Given a non-negative integer, write a function that returns its multiplicative persistence--the number of times you must multiply the digits in a number together until you reach a single digit product.
Ex: 39 returns 3
3 x 9 = 27
2 x 7 = 14
1 x 4 = 4
persistence(39); // 3
persistence(111); // 1
persistence(1); // 0This problem can be approached iteratively or recursively. Make sure you understand both solutions so that you can guide the interviewee no matter which option they take.
At this point the interviewer should be asking you questions to clarify the problem statement. If they are not, prompt them: "Do you have any questions before we get started?" Some questions you may get.
- How many digits can my input have?
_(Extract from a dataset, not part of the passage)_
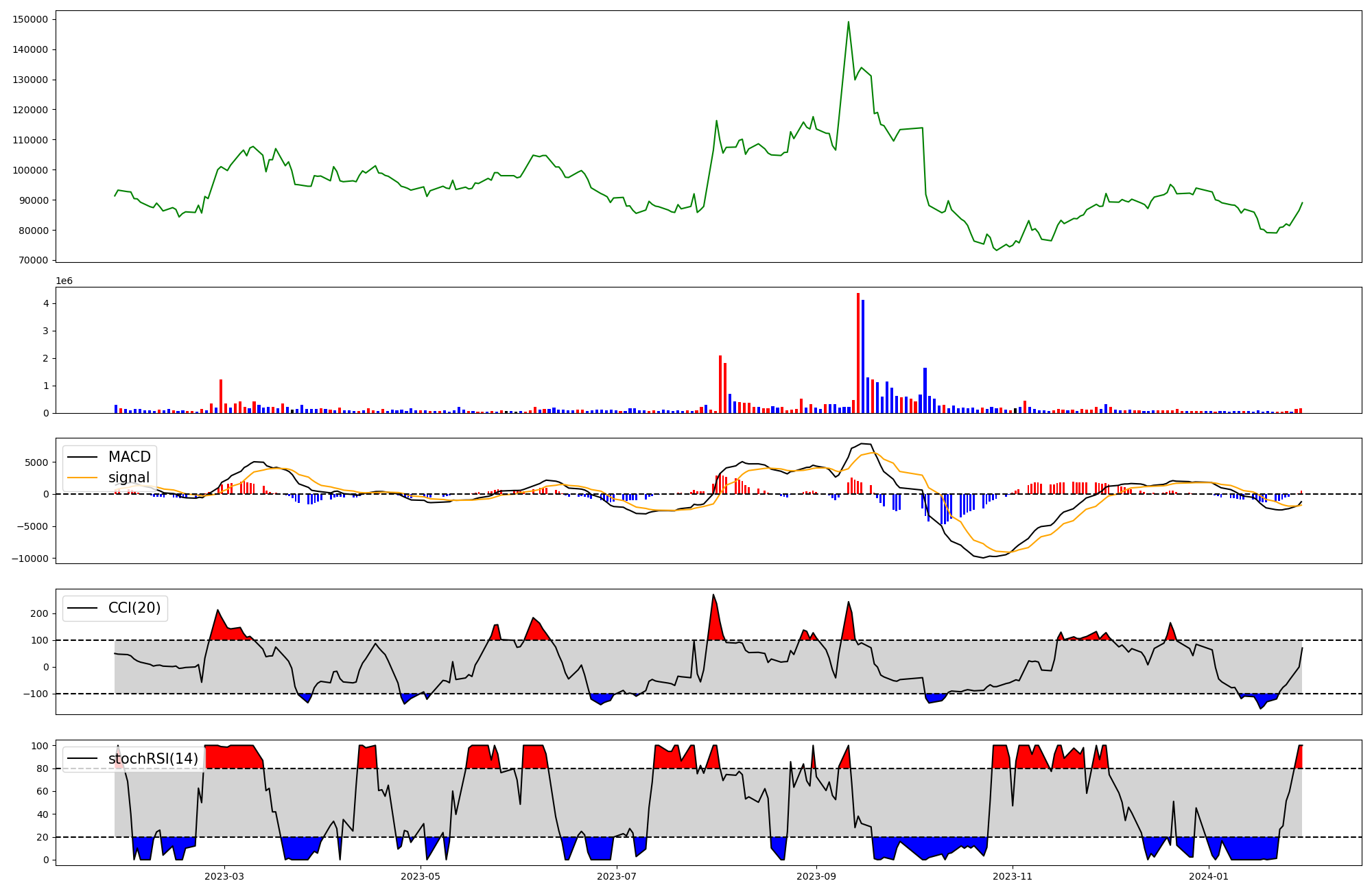This screenshot has height=892, width=1372.
Task: Click the 70000 price axis label
Action: [33, 260]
It can have any number of digits
- What do I return if I input a single digit number? 0
- Can my input ever be negative? No, do not worry about this case.
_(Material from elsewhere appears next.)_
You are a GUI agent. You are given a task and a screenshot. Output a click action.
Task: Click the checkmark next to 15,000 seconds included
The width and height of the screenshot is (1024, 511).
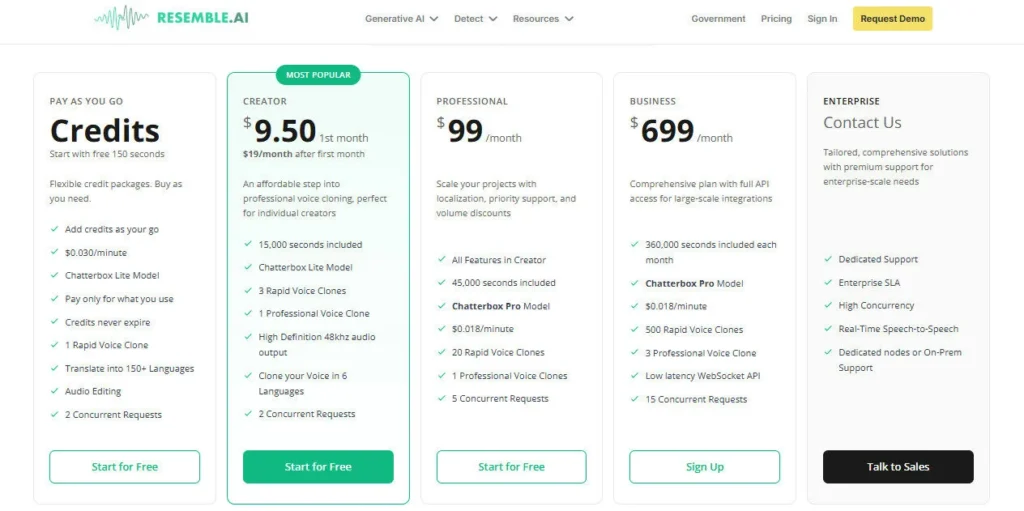coord(247,245)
- What base is my input in? Hm... you're getting a little ahead of yourself there. But it's base 10.
Some people's thoughts might race to doing division and modulo math to find the individual components of the input, but there might be an easier way... If they do bring up math though, let them talk through that approach before suggesting string and number coercion (thank you JS for making this possible).
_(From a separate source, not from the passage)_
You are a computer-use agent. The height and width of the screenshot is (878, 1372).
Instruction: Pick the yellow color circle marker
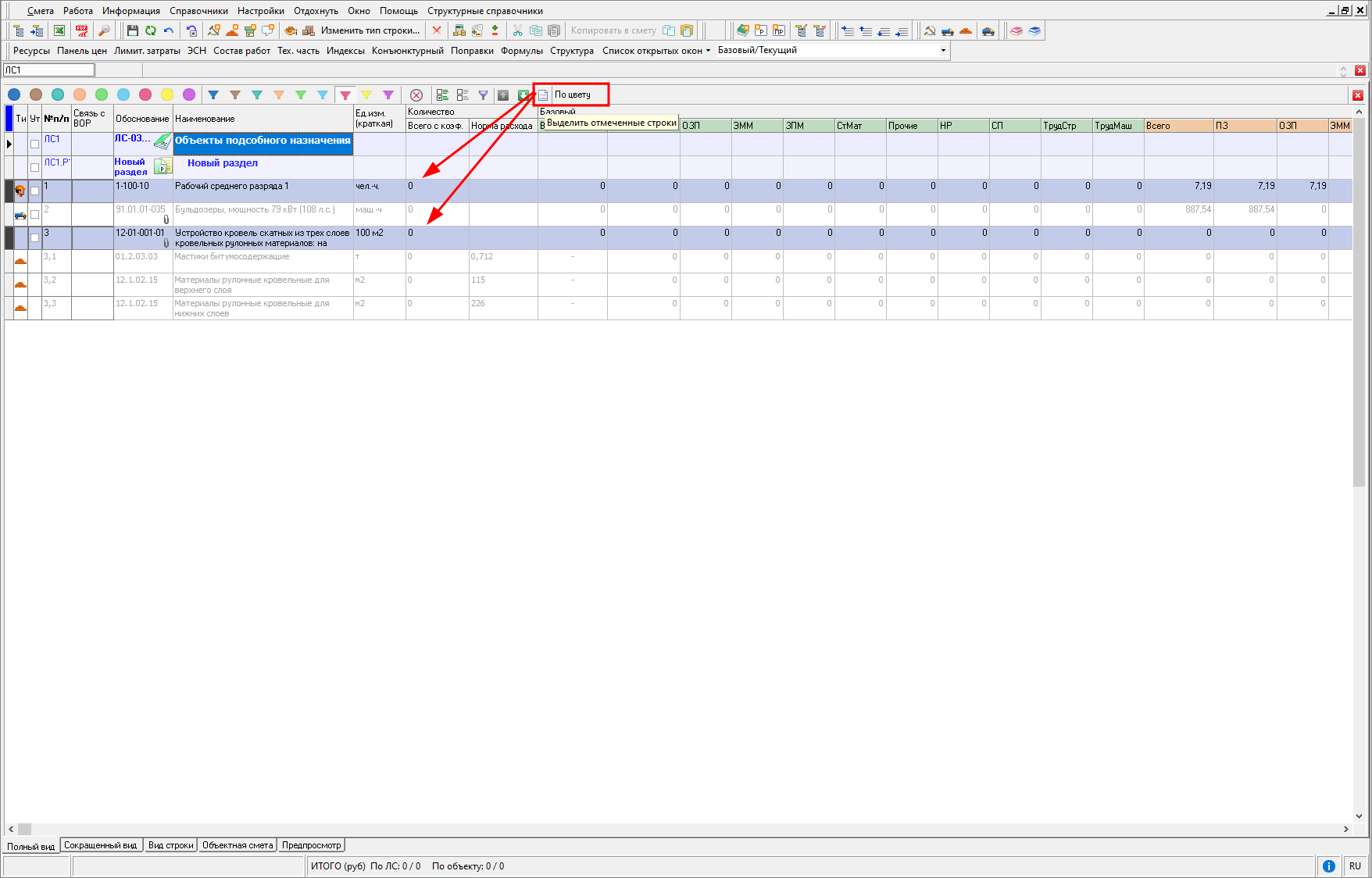(x=167, y=95)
You're given a number, you need to break it down, multiply the parts, increment a count, rinse, and repeat. If you're thinking recursion, you're not wrong!
What would be your base case? If your number is a single digit, you're done. You've had to do 0 rounds of multiplication.
Otherwise, you'll want to break apart your digits and start multiplying. Once you have a product, you'll want to feed it to your function again. Your result should be 1 + the number of times the resulting product needs to go through this process again.
function persistence(num) {
const stringNum = String(num);
if (String(num).length === 1) return 0;
// We can split the strings into an array and then multiply the values to return a product using a reduce function
// This works in JS because the engine sees two numbers of string data type and coerces them back to being numbers when you try to multiple them
const newNum = stringNum.split('').reduce((product, factor) => product * factor);
return 1 + persistence(newNum);
}If you're not a fan of the Array.reduce() method, here's a for loop with the same result.
function persistence(num) {
const stringNum = String(num);
if (String(num).length === 1) return 0;
let newNum = 1;
for (let i = 0; i < stringNum.length; i++) {
newNum *= stringNum[i];
}
return 1 + persistence(newNum);
}You can also implement an iterative solution. The approach here is to maintain a count that you increment every time you go through a cycle of multiplication and checks.
function persistence(num) {
let result = 0;
let stringNum = String(num);
while (stringNum.length > 1) {
result++;
const product = stringNum.split('').reduce((total, factor) => total * factor);
// Set stringNum to the new product. Cast the product back into a string again before you execute the while loop condition
stringNum = String(product);
}
return result;
}- While we took advantage of a lot of JS quirks to get concise solutions, note that these shortcuts might not be available in other languages. You may have to more actively cast values to different types in order to get working solutions as you move between different data types to get our answer.